SUPPLIED INFORMATION »
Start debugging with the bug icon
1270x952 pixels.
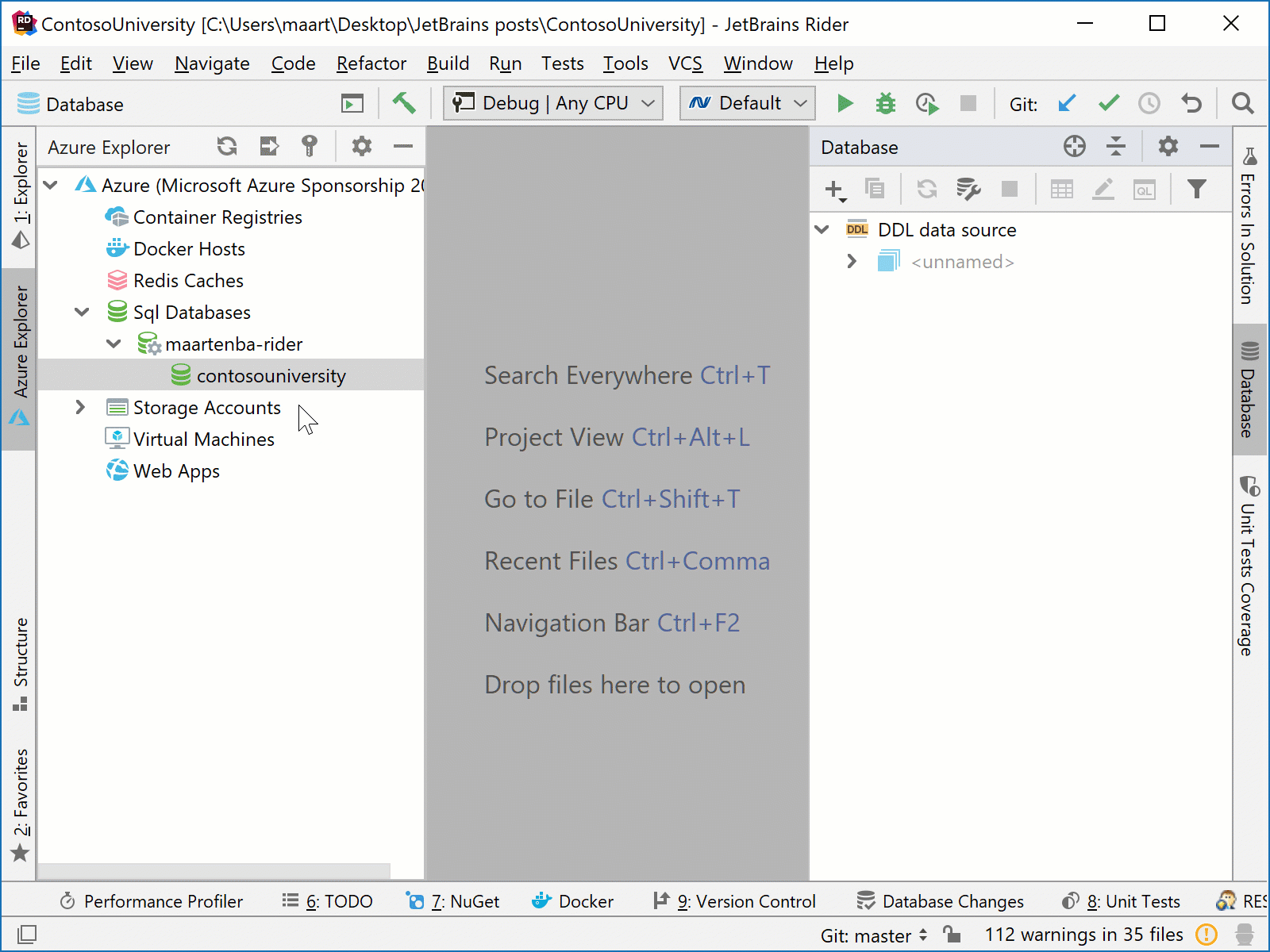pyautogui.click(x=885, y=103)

--

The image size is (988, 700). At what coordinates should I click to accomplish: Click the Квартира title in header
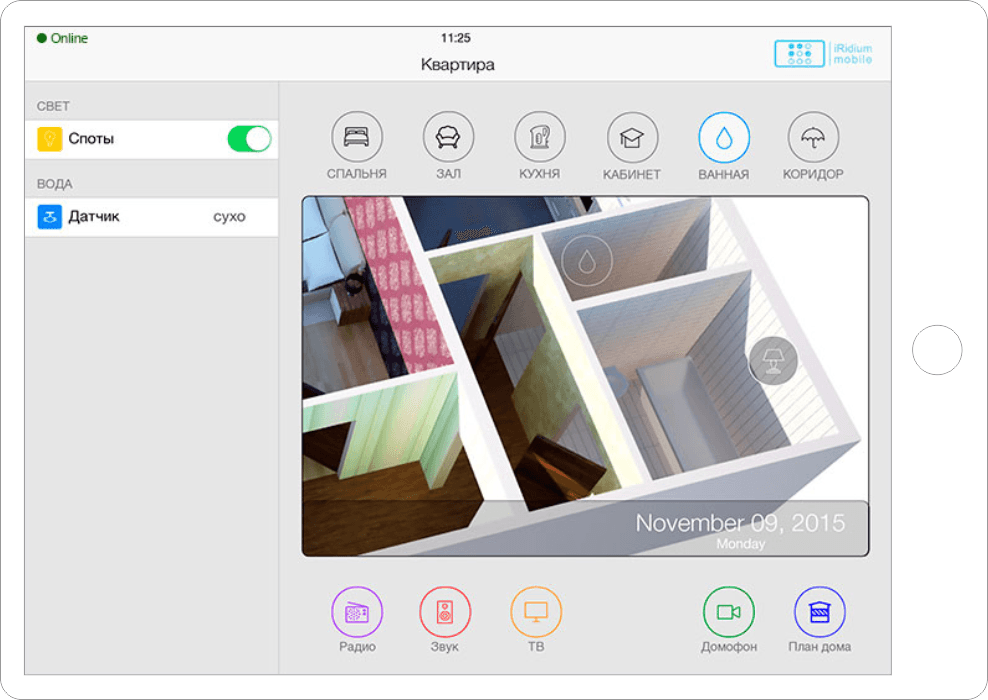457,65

PROBLEM DETAILS » Move 28 onto every coordinate in the answers across the listing lines, from the line with "Start debugging with the bug icon" up to and including the line with "pyautogui.click(x=885, y=103)", and give those lines again, requests included. Leave the pictures out of your answer.

OUTPUT »
Start debugging with the bug icon
1270x952 pixels.
pyautogui.click(x=913, y=131)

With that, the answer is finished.